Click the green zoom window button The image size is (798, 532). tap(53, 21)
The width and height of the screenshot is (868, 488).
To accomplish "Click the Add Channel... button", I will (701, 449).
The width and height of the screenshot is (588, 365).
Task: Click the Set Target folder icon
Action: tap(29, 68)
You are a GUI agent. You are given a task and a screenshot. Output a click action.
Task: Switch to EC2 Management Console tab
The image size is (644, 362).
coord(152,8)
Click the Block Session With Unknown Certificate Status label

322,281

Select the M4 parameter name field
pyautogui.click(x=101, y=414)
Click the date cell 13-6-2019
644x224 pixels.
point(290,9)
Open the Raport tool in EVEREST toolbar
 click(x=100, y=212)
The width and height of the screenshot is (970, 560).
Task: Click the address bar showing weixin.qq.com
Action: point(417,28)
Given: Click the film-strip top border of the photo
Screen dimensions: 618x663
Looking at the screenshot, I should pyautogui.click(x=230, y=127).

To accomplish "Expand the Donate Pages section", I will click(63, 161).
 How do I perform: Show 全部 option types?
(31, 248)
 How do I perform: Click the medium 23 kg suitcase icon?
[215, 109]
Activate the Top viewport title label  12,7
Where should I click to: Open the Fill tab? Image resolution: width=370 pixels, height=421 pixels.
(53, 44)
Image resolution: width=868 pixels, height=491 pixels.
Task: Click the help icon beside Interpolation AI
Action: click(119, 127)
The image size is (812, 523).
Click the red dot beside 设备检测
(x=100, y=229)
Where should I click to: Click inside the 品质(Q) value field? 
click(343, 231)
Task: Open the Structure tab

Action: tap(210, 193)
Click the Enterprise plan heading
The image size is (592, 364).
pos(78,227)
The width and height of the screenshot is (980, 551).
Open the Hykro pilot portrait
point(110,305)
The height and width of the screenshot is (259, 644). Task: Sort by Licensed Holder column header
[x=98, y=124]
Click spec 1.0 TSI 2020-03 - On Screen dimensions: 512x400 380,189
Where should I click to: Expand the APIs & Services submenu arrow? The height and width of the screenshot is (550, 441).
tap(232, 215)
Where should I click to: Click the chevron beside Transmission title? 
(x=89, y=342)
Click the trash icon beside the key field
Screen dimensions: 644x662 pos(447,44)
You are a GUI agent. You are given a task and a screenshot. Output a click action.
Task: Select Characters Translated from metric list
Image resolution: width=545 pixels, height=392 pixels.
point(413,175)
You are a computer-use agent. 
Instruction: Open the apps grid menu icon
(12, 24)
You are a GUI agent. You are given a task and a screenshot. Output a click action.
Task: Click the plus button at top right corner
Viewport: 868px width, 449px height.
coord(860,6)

------

Restate the entries above word for word, beginning with their first line and ending with the line holding "Given: Click the"; omit everything else.

Click the green zoom window button The image size is (798, 532). tap(53, 21)
The width and height of the screenshot is (868, 488).
To accomplish "Click the Add Channel... button", I will (701, 449).
The width and height of the screenshot is (588, 365).
Task: Click the Set Target folder icon
Action: tap(29, 68)
You are a GUI agent. You are given a task and a screenshot. Output a click action.
Task: Switch to EC2 Management Console tab
The image size is (644, 362).
coord(152,8)
Click the Block Session With Unknown Certificate Status label

322,281

Select the M4 parameter name field
pyautogui.click(x=101, y=414)
Click the date cell 13-6-2019
644x224 pixels.
point(290,9)
Open the Raport tool in EVEREST toolbar
 click(x=100, y=212)
The width and height of the screenshot is (970, 560).
Task: Click the address bar showing weixin.qq.com
Action: point(417,28)
Given: Click the film-strip top border of the photo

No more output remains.